## Begin TEXT TO READ
This is incontrovertible and cannot be disputed

This is incontrovertible and cannot be disputed.

>shitting on Sicilian Defense and other grandmaster staples
Those openings are popular for a reason.

Chess hipsters fuck off.

Not that I don't respect the Kasparovs and Anands of the world, but it's a sad fact that when you get to elite GM level, you lose the ability to do anything but hide behind a pawn wall like a little bitch and try to perfect your position for a winning endgame. They almost never do openings like King's Gambit which invite a lot of tactics, because one slip and you fall off the cliff. Positional chess is much safer.

It is nice, almost touching, that Carlsen has a pretty large opening repertoire because even Kasparov, for all his skill at opening preparation, very rarely deviated from the usual "safe" openings like Ruy Lopez, Sicilian, and Indian Defenses, and his choice of openings got even more conservative in his later career.

I've never been able to appreciate the Sicilian. I'm reminded of how Paul Morphy once said he couldn't understand the fetishization of this opening, and that was back in the 1850s.
## End TEXT TO READ
## Begin SUPPLIED RECORDS
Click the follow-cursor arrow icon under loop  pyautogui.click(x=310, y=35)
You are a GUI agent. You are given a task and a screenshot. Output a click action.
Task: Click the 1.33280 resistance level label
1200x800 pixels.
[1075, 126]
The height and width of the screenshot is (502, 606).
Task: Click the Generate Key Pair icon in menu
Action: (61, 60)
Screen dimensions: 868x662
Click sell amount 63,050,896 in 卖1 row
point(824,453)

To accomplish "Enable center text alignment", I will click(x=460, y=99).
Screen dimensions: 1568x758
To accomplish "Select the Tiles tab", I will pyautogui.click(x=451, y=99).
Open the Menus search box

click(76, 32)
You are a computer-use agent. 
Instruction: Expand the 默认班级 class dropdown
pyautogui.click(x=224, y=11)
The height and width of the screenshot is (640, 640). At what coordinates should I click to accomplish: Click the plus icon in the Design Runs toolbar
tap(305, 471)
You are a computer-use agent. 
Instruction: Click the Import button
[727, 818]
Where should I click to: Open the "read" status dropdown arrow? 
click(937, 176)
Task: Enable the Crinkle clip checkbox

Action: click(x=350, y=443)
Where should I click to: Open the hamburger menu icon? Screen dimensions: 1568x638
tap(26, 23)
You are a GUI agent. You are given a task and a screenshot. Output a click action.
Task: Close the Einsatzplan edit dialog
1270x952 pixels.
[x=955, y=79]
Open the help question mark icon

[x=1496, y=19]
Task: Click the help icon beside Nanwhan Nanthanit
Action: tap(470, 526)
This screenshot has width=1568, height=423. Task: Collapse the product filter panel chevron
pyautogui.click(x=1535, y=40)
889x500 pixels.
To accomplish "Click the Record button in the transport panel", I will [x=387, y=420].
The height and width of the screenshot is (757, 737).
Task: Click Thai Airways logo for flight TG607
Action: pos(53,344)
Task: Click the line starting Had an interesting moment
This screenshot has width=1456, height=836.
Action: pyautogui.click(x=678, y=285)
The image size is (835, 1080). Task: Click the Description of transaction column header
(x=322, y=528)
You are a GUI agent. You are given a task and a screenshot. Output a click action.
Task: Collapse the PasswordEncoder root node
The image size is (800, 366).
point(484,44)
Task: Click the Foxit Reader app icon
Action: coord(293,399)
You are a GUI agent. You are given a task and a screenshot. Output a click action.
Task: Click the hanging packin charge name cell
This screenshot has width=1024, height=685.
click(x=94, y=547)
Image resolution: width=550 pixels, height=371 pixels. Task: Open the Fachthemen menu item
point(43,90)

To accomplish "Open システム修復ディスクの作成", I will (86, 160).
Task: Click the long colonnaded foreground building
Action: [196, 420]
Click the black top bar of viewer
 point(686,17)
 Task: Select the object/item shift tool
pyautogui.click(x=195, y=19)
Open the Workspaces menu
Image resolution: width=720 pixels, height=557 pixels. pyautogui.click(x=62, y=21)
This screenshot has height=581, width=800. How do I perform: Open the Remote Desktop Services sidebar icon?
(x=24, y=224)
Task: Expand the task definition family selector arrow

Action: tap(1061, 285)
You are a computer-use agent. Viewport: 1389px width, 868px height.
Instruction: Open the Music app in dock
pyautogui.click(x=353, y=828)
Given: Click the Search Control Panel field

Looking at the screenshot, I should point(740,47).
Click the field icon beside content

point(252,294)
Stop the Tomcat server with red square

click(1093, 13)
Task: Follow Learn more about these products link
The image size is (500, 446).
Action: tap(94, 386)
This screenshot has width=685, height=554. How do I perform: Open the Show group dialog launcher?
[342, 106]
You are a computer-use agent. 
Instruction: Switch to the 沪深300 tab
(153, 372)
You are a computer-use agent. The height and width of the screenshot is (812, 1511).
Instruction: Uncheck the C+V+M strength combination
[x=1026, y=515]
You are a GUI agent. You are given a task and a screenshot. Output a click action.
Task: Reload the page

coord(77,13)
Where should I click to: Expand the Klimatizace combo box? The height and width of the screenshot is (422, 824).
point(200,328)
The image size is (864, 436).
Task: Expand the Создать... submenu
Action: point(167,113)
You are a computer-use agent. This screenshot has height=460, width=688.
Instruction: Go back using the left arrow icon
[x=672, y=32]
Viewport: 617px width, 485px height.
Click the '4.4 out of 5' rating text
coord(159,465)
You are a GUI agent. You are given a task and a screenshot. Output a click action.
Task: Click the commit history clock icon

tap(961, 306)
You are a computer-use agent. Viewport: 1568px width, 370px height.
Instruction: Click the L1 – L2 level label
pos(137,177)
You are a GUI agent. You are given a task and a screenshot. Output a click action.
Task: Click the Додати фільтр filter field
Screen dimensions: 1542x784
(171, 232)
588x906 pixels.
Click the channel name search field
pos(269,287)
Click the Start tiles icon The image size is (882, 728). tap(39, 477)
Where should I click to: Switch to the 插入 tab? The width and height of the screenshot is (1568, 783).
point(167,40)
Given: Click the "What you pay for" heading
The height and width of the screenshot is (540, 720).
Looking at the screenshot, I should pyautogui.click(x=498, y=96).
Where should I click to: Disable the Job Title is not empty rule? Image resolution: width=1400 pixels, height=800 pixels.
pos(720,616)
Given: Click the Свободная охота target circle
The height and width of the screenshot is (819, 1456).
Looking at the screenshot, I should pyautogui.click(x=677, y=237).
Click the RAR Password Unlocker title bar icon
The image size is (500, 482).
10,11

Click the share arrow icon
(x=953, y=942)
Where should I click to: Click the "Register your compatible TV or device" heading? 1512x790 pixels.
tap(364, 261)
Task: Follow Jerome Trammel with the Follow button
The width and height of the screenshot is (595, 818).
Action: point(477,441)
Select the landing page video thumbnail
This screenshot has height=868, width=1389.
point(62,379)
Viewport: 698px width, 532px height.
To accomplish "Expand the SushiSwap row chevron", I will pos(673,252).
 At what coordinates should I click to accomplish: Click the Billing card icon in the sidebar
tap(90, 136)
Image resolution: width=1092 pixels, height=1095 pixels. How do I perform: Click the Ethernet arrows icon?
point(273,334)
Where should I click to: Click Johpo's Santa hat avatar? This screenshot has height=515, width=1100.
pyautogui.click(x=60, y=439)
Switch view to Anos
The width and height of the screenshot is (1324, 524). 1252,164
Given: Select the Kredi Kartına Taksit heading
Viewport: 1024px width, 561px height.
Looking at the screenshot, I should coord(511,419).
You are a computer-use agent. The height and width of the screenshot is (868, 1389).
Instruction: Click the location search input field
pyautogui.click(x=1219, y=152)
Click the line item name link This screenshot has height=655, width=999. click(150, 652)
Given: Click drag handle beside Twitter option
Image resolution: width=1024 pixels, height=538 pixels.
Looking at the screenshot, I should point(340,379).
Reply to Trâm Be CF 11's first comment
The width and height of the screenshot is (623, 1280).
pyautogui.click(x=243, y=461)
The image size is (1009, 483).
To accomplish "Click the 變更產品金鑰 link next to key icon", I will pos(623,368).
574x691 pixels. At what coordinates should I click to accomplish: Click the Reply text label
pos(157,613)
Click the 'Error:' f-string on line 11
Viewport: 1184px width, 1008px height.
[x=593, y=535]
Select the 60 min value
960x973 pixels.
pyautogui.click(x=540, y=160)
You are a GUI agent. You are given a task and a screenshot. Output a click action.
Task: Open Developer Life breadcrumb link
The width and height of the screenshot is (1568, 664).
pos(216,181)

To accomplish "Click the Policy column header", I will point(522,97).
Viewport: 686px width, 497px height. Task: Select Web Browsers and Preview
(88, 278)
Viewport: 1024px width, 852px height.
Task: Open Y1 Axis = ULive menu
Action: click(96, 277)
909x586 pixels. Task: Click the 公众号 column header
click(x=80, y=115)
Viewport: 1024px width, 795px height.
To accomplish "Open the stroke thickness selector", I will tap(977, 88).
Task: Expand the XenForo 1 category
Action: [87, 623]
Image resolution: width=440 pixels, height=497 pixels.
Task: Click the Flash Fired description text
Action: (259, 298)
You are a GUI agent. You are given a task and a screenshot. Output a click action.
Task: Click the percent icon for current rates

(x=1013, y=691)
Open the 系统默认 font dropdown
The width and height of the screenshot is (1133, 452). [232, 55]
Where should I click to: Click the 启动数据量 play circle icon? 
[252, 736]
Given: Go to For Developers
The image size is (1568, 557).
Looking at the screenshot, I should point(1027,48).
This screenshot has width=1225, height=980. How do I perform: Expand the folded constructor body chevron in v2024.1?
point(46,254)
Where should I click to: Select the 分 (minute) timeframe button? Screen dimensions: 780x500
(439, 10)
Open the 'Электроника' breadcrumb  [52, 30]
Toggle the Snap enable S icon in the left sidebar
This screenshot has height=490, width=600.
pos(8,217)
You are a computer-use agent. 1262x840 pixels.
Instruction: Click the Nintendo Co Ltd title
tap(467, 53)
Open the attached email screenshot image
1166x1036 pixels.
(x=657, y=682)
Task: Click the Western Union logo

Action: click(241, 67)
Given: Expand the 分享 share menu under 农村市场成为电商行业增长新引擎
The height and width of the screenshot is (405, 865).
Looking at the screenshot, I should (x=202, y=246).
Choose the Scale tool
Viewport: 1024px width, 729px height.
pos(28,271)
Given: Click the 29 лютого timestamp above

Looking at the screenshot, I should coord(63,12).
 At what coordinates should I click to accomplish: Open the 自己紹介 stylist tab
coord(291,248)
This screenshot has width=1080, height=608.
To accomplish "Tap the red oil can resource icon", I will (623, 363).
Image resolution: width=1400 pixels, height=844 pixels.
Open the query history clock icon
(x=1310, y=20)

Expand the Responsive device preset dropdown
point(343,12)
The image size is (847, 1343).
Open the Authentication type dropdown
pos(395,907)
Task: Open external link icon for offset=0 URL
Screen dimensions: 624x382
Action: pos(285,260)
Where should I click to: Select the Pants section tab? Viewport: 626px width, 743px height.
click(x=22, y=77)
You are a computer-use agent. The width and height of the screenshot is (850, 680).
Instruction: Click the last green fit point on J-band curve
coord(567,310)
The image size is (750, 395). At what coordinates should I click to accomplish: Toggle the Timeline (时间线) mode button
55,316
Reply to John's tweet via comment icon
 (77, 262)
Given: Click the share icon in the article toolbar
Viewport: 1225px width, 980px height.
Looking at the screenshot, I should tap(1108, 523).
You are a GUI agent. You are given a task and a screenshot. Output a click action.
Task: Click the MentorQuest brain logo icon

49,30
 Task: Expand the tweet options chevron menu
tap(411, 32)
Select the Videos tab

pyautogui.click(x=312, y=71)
## End SUPPLIED RECORDS
▸ **DIRECTIVES**
1. Based on the post about chess openings, is each statement below true or false? Answer yes or no for each and quote the words that decide it.
(a) Kasparov's choice of openings became less conservative later in his career.
(b) Carlsen has a fairly large opening repertoire.
(c) Paul Morphy's remark about the Sicilian was made in the 1850s.
2. Rewrite the paragraph of the post about chess openings that begins "Not that I don't respect" as a short bulleted list that keeps its main facts.

▸ **ANSWERS FOR THE EXERCISE**
1.
(a) No: "his choice of openings got even more conservative in his later career"
(b) Yes: "Carlsen has a pretty large opening repertoire"
(c) Yes: "that was back in the 1850s"

2.
- The writer respects players such as Kasparov and Anand.
- At elite GM level, players tend only to hide behind a pawn wall and refine their position for a winning endgame.
- They almost never play openings like the King's Gambit, which invite many tactics, because one slip can be fatal.
- Positional chess is much safer.